We discovered quickly that practical knowledge was desperately needed: examples of how creators were actually working WITH the technology, tools and content of the social age were in short supply, and training was practically nonexistent. Mike Knowlton and I soon began hosting monthly events at The Film Society of Lincoln Center, bringing creators working in disparate parts of storytelling together to inform each other, learn, experiment, and build new collaborations. After nearly two years, and our first-ever Story Hack, we have a few thousand people in our orbit.
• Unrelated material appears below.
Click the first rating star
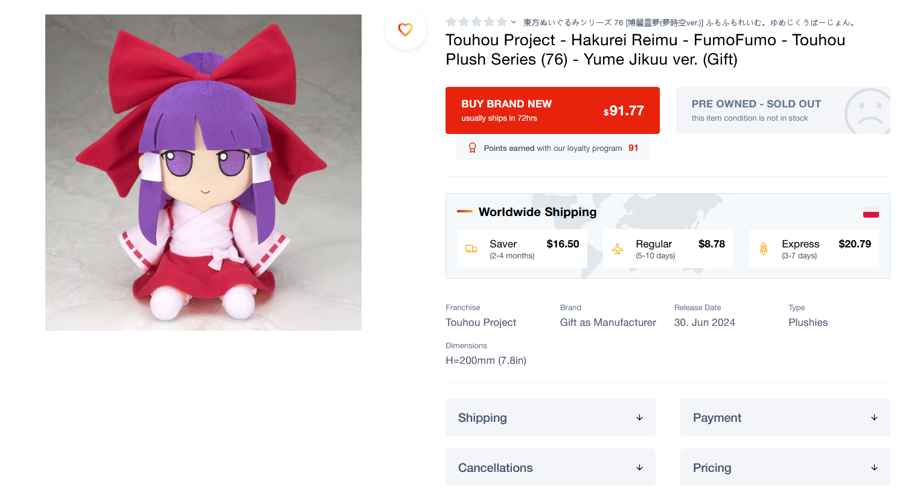Image resolution: width=920 pixels, height=490 pixels. (451, 22)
StoryCode is engaged in a constant dialogue about what we do, and what the possibilities of future storytelling could be. However, we felt the need to revisit some fundamental aesthetic concerns bound up in this transition from a more passive style of storytelling into the engagement model, which is now the norm for nearly every kind of media creator out there.
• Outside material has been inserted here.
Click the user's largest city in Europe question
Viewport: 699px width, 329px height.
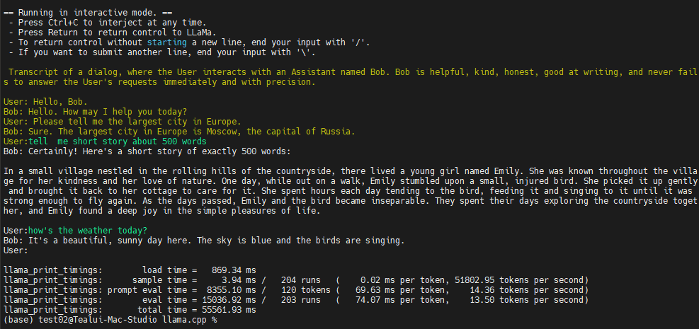[122, 122]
On October 12, we will host a formal conversation about an idea that’s still evolving: filmmakers adapting to the new landscape. I will moderate a discussion between two people whose work as filmmakers defined their early careers, but who are deeply entrenched in the broader worlds of media and storytelling: Mike Monello and Craig Singer. A producer of the legendary Blair Witch Project, Mike’s “post-film” work with his company Campfire pushes the envelope. Craig served as a judge at Story Hack: Beta, where we benefited from his versatility and broad knowledge of story and engagement.
The Museum of the Moving Image’s new exhibition Film After Film provided the perfect context for our proposed exploration. In examining what happens when filmmakers go beyond film, we will look both back at the history of the medium and forward at whatever myriad incarnations storytelling might inhabit. History is moving along at the speed it must. StoryCode and The Museum of the Moving Image are documenting the journey.